_DOCUMENT TEXT_
****************

Metamath Proof Explorer

Theorem bj-ax6e

Description: Proof of ax6e (hence ax6 ) from Tarski's system, ax-c9 , ax-c16 . Remark: ax-6 is used only via its principal (unbundled) instance ax6v . (Contributed by BJ, 22-Dec-2020) (Proof modification is discouraged.) (New usage is discouraged.)

		Ref	Expression
	Assertion	bj-ax6e	$⊢ \exists x x = y$

Proof

Step	Hyp	Ref	Expression
1		19.2	$⊢ \forall x x = y \to \exists x x = y$
2	1	a1d	$⊢ \forall x x = y \to (y = z \to \exists x x = y)$
3		bj-ax6elem1	$⊢ \neg \forall x x = y \to (y = z \to \forall x y = z)$
4		bj-ax6elem2	$⊢ \forall x y = z \to \exists x x = y$
5	3 4	syl6	$⊢ \neg \forall x x = y \to (y = z \to \exists x x = y)$
6	2 5	pm2.61i	$⊢ y = z \to \exists x x = y$
7		ax6evr	$⊢ \exists z y = z$
8	6 7	exlimiiv	$⊢ \exists x x = y$

****************

_SUPPLIED MATERIAL_
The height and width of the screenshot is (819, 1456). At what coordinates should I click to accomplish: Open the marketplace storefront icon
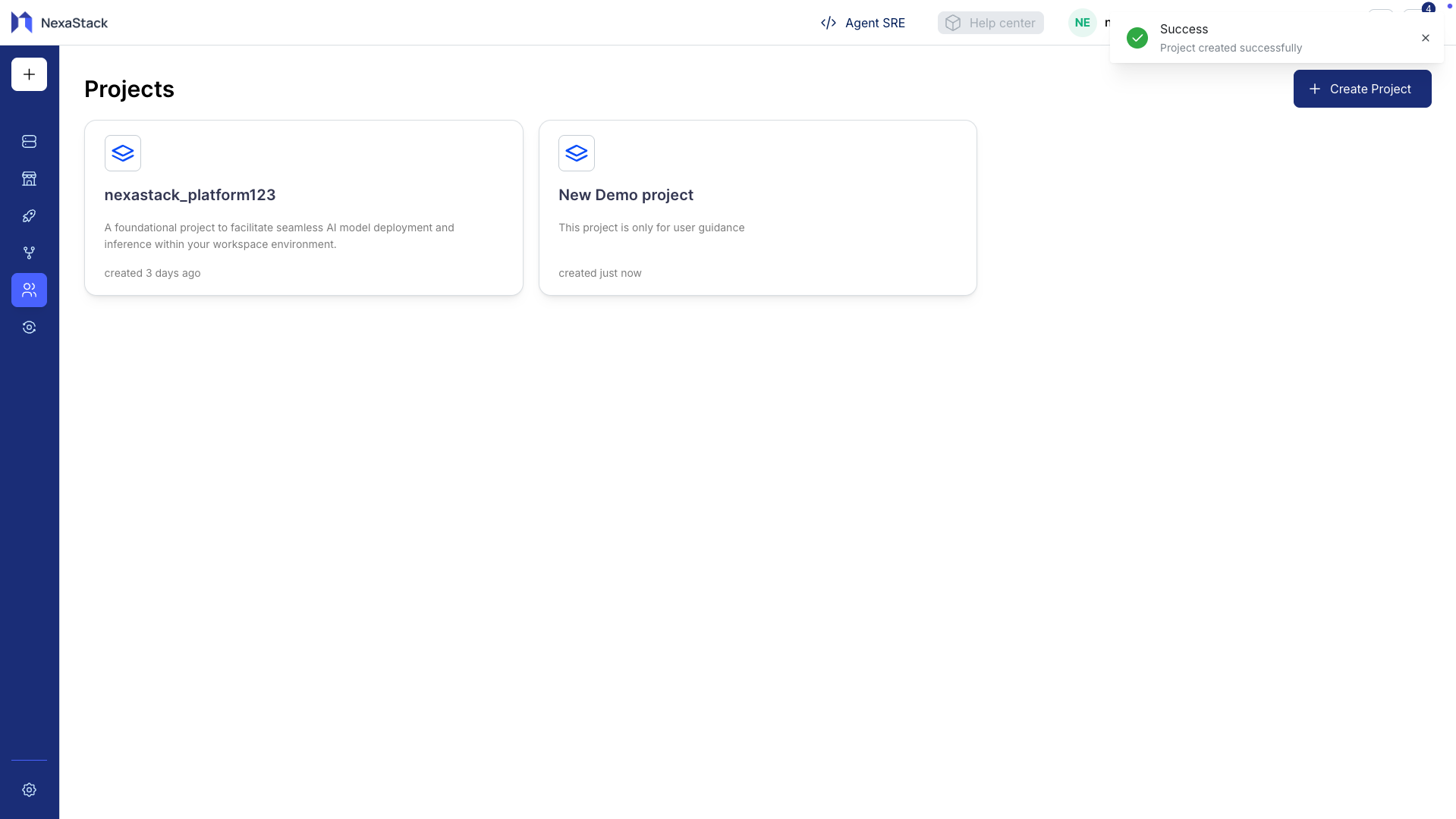click(29, 179)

****************

_WRITTEN PROBLEM_
Answer these questions from the Metamath page on theorem bj-ax6e:
(a) Who contributed the theorem, and on what date?
(b) What reference is given for step 7 of the proof?
(c) Which steps does step 8 list as its hypotheses?
The listing after the text is separate material.

_PROBLEM SOLUTION_
(a) BJ contributed it, on 22-Dec-2020.
(b) Step 7 cites ax6evr.
(c) Step 8 uses steps 6 and 7.